__WHAT TO DO__
a) Can you reproduce the aquarium geode thread word for word, starting at "Wasn't sure what" and ending at "it changes anything."?
b) Would you resume the forum thread about keeping geodes in aquariums from the point where it stops?

__EXCERPTED PASSAGE__
# Geodes?



## BettaGamer (Feb 13, 2015)

Wasn't sure what topic to post under, so if I'm wrong I apologize. I was wondering if anybody had any experience with geodes in their aquariums. I've had amethyst crystals before with no problems. But I would love to have geodes. I'm most concerned about the rock part leaking minerals in the water. Is there any way to maybe "seal" them so that doesn't happen?


----------



## chenowethpm (Jan 8, 2014)

It would more than likely depend on the type of rock it's formed from. The Quartz geodes or the ones formed from volcanic rocks would probably be safe. If you want to test your geode put it in a bucket of your dechlorinator source water and test the ph, gh, kh over a period of time to see if it changes anything.


----------



## big b (Jun 28, 2014)

that is a very good question, i am sure that somebody has done it before so i shall google it and see if i can find anything for you


----------



## vreugy (May 1, 2013)

Do the vinegar test. If it fizzes it isn't good for the tank


----------



## BettaGamer (Feb 13, 2015)

__RECORDED INFORMATION__
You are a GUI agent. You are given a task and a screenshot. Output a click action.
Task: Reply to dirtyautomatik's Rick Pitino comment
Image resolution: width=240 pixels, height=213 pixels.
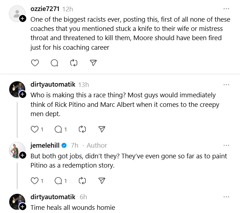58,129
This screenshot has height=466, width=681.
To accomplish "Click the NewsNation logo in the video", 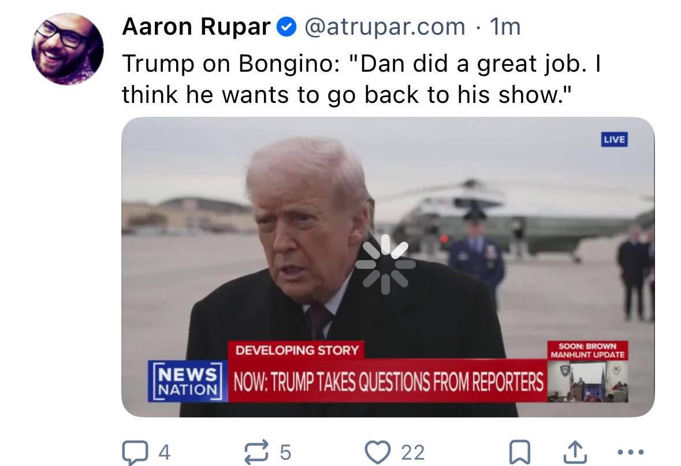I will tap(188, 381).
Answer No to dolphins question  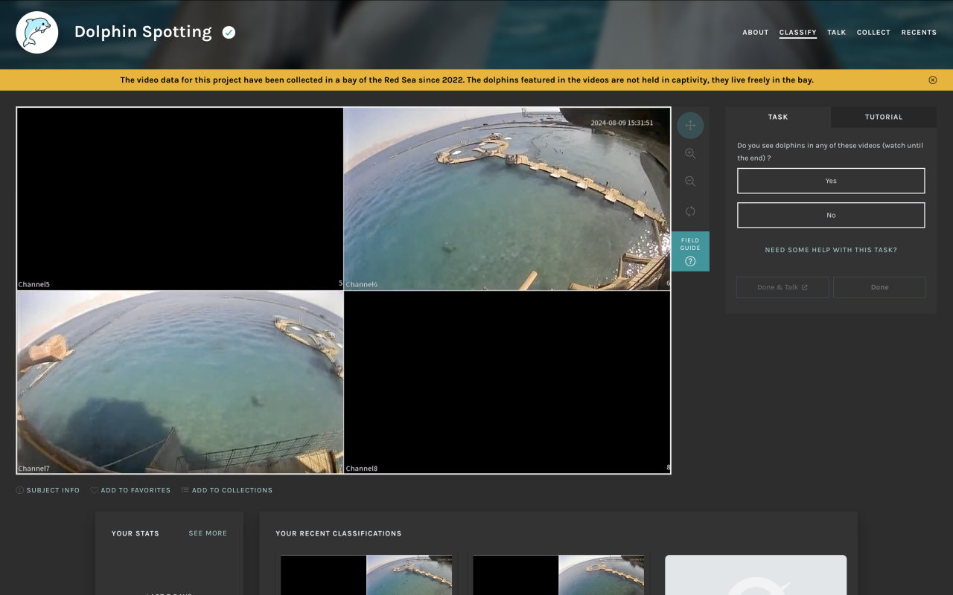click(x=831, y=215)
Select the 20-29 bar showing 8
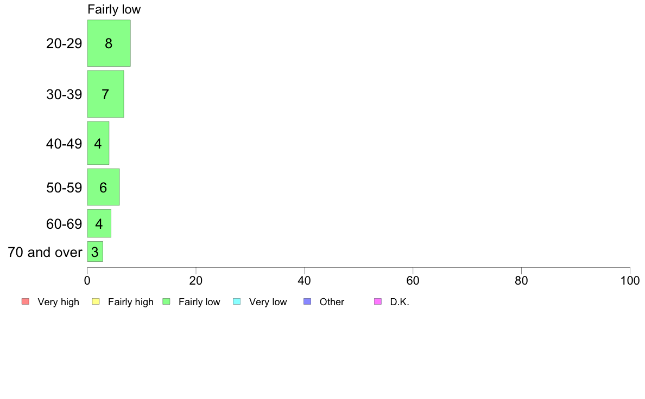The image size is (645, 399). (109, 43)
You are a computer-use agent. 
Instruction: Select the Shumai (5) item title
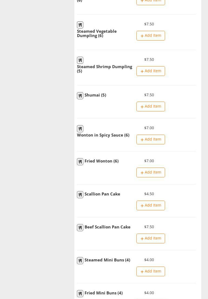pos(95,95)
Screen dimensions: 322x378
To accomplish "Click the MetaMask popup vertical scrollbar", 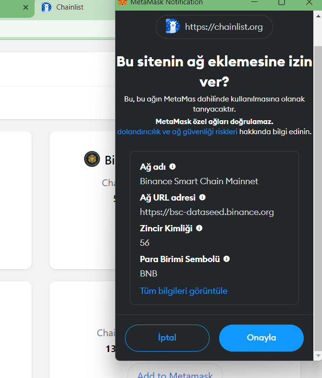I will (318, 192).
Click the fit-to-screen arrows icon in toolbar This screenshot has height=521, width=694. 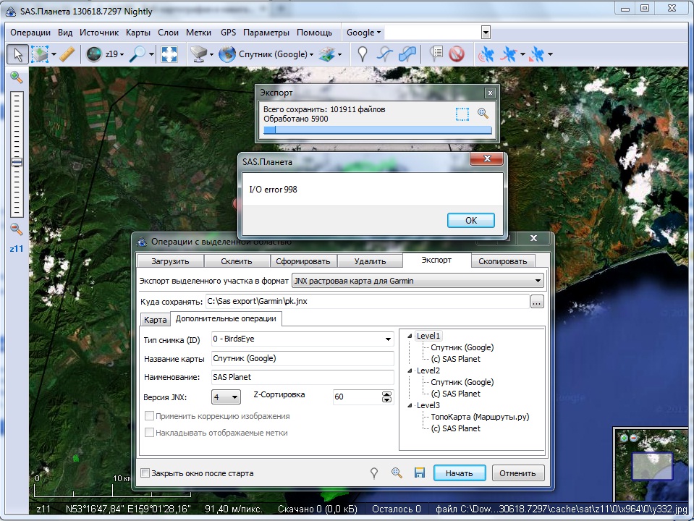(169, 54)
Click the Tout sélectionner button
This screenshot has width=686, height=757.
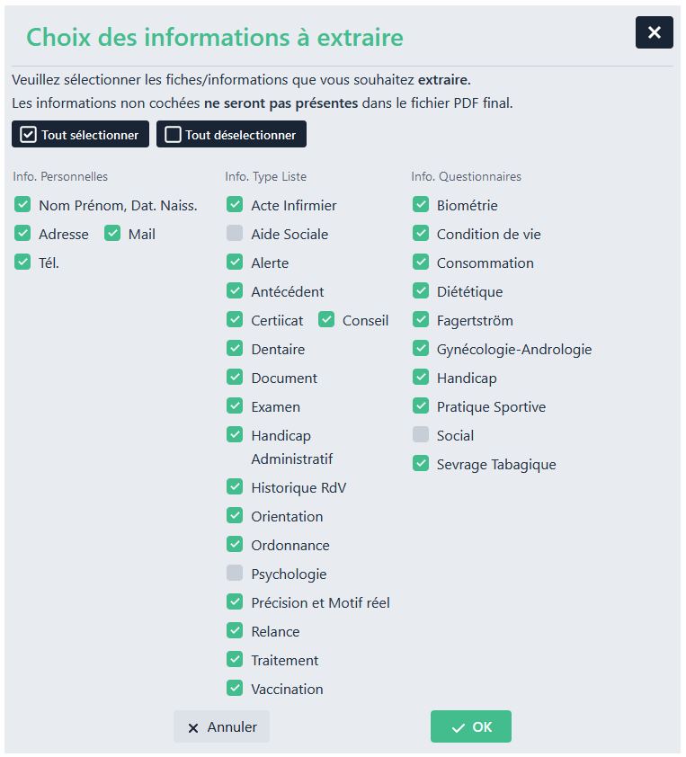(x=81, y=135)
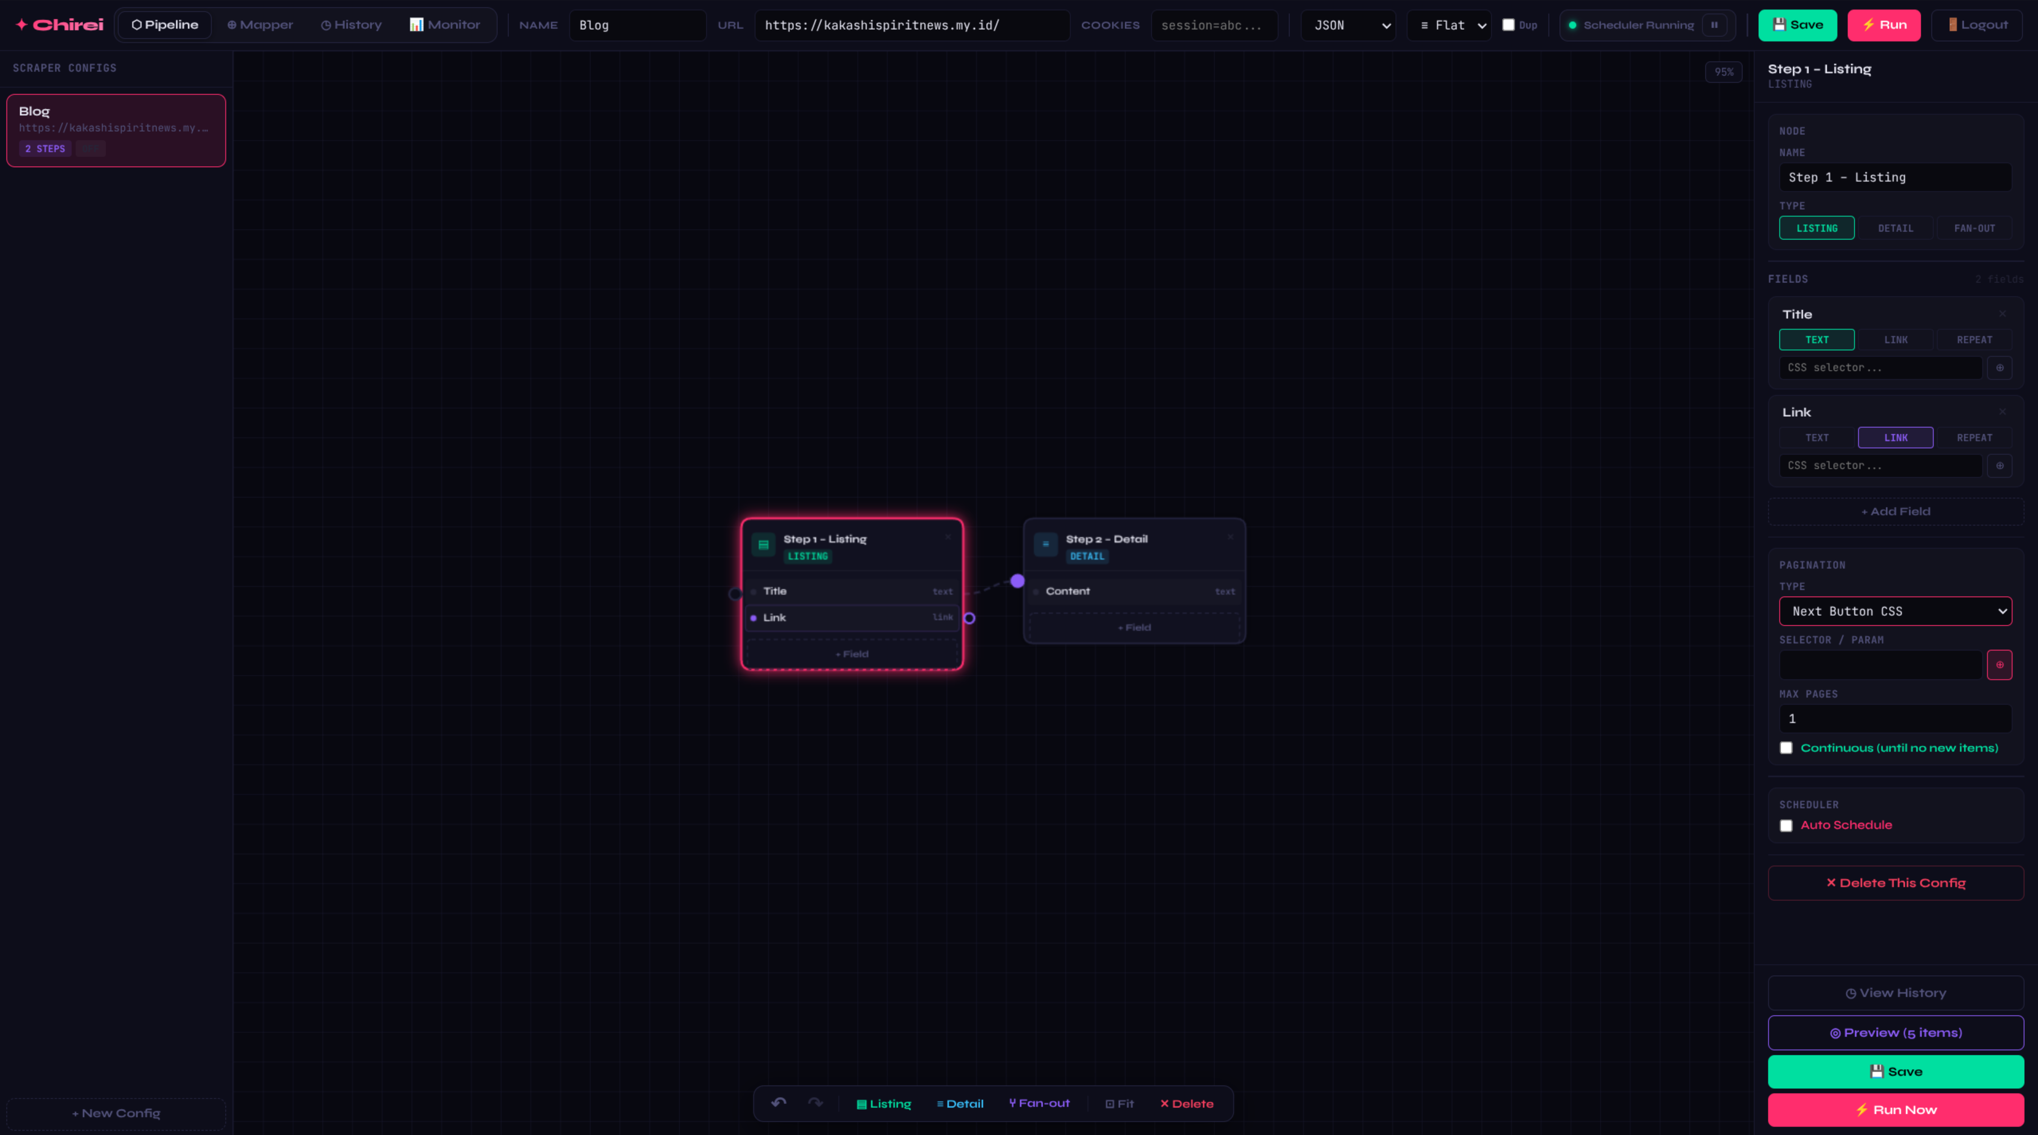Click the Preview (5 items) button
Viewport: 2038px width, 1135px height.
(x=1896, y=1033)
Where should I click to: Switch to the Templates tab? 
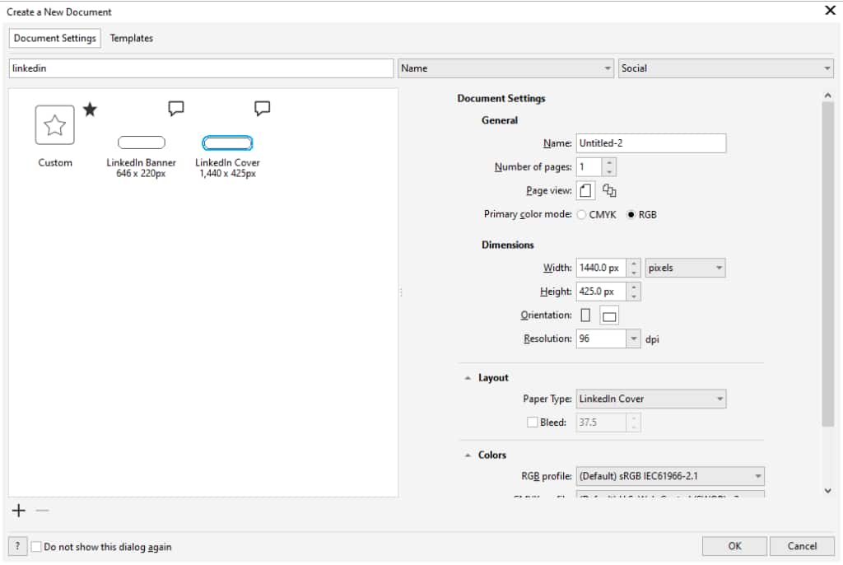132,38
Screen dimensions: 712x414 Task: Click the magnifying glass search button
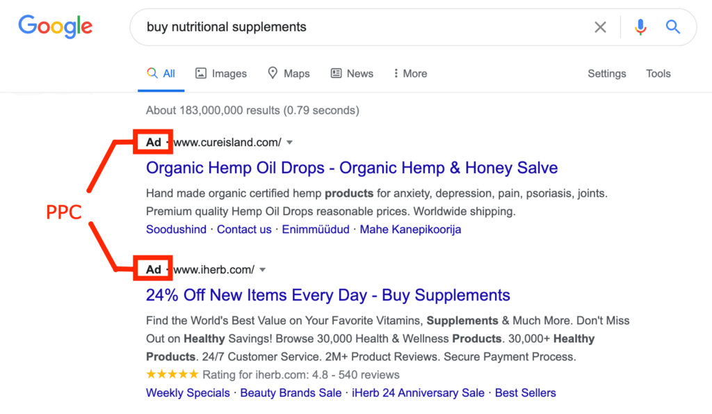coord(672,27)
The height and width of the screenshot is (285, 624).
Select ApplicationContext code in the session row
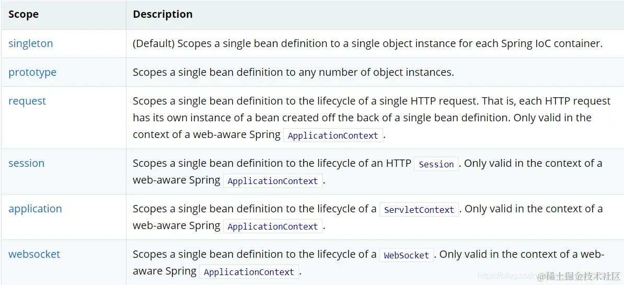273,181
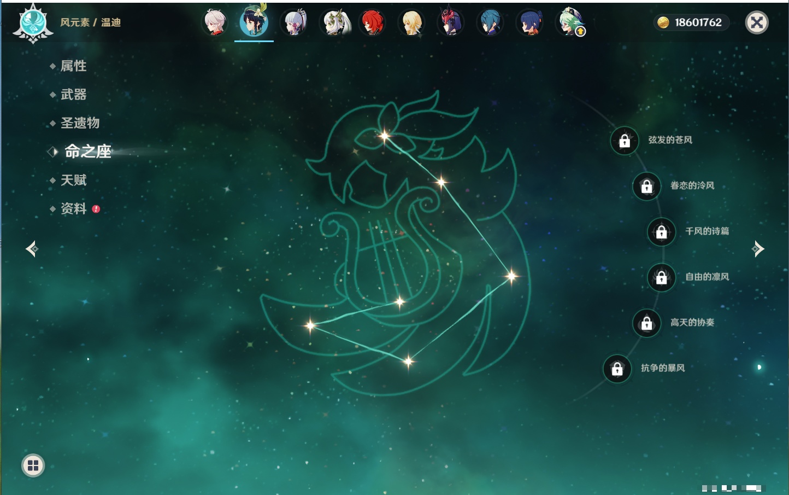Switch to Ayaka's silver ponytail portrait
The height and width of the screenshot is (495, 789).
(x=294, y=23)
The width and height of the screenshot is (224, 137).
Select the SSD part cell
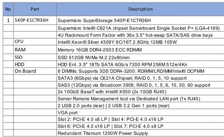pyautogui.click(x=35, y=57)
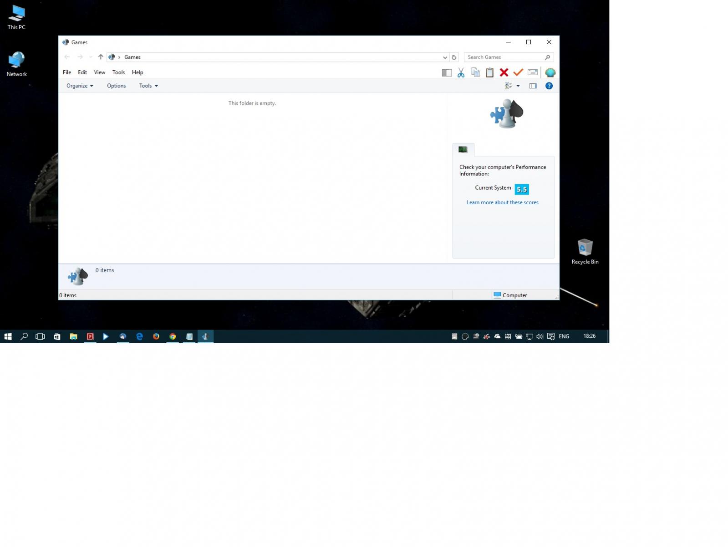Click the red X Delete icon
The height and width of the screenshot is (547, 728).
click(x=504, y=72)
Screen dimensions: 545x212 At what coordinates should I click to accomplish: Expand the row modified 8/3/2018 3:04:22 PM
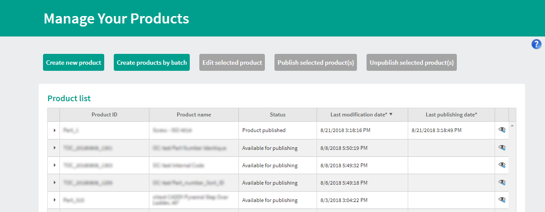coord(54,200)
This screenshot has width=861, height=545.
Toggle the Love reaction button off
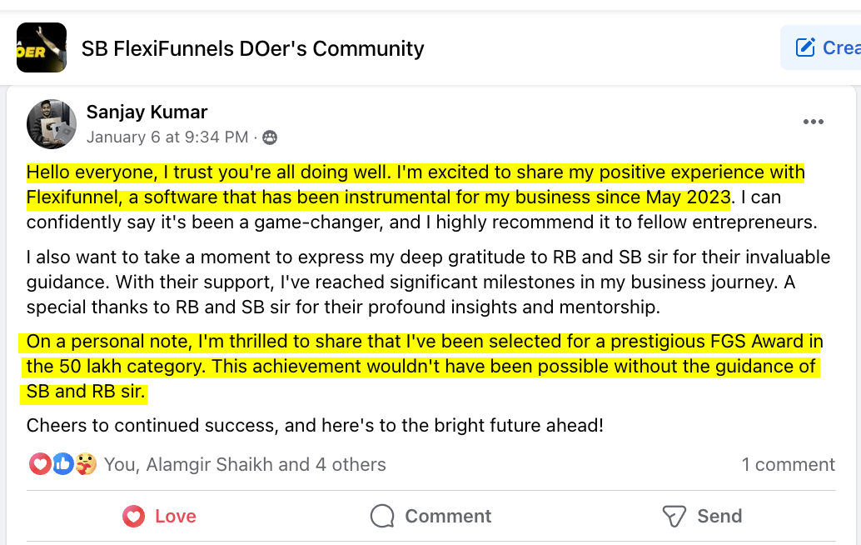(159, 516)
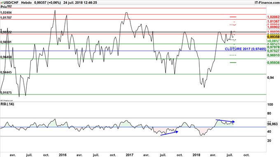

__THE RESPONSES__
a)
Wasn't sure what topic to post under, so if I'm wrong I apologize. I was wondering if anybody had any experience with geodes in their aquariums. I've had amethyst crystals before with no problems. But I would love to have geodes. I'm most concerned about the rock part leaking minerals in the water. Is there any way to maybe "seal" them so that doesn't happen?


----------



## chenowethpm (Jan 8, 2014)

It would more than likely depend on the type of rock it's formed from. The Quartz geodes or the ones formed from volcanic rocks would probably be safe. If you want to test your geode put it in a bucket of your dechlorinator source water and test the ph, gh, kh over a period of time to see if it changes anything.

b)
I've read about the vinegar test but thing is, I don't have any geodes. I was thinking about buying one. There is a store around me that sells them a little cheaper than the Internet, but their selection is very limited. And I don't want to buy it if it's not going to be sure-fire safe. I'd rather invest my money elsewhere.


----------



## vreugy (May 1, 2013)

Ask the seller if he knows anything about the make-up of the stone. Also ask him if you can drop a bit of vinegar on them to see if they are aquarium safe.

Where are you from? I lived in Indiana and Geodes were common. We used to bust them to collect the crystals in them. 

Good luck.


----------



## susankat (Nov 15, 2008)

Take a bottle of your ph liquid test kit and test on the spot. More accurate than vinegar.


----------



## BettaGamer (Feb 13, 2015)

The place in question is actually one of those "new age" stores, so I don't think I would be able to do any testing. Hmm... At this point I might just take some of the crystals I have used in the past and make my own "geode" per say.


----------



## joecrouse (Feb 3, 2014)

I've never had the Vinegar test work


----------



## BettaGamer (Feb 13, 2015)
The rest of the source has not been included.